§ **Required work**: Pull out each line of the records that contains the string "width", copying those lines in full.

§ **Entries shown**:
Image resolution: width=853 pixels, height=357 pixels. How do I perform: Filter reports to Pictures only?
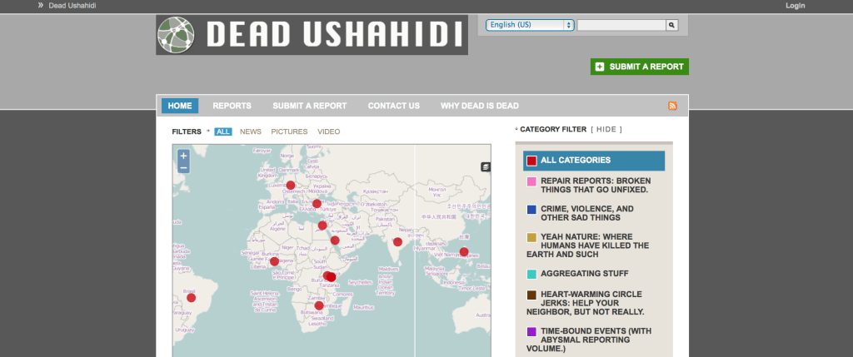click(x=288, y=131)
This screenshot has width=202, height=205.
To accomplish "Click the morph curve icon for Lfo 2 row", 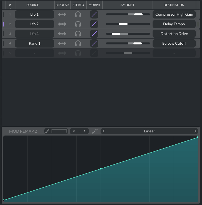I will [94, 24].
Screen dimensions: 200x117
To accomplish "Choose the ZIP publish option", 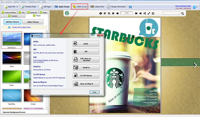I will [x=86, y=52].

§ **Response to this exercise**:
Image resolution: width=853 pixels, height=357 pixels. How do I perform: Filter reports to Pictures only?
This screenshot has width=202, height=205.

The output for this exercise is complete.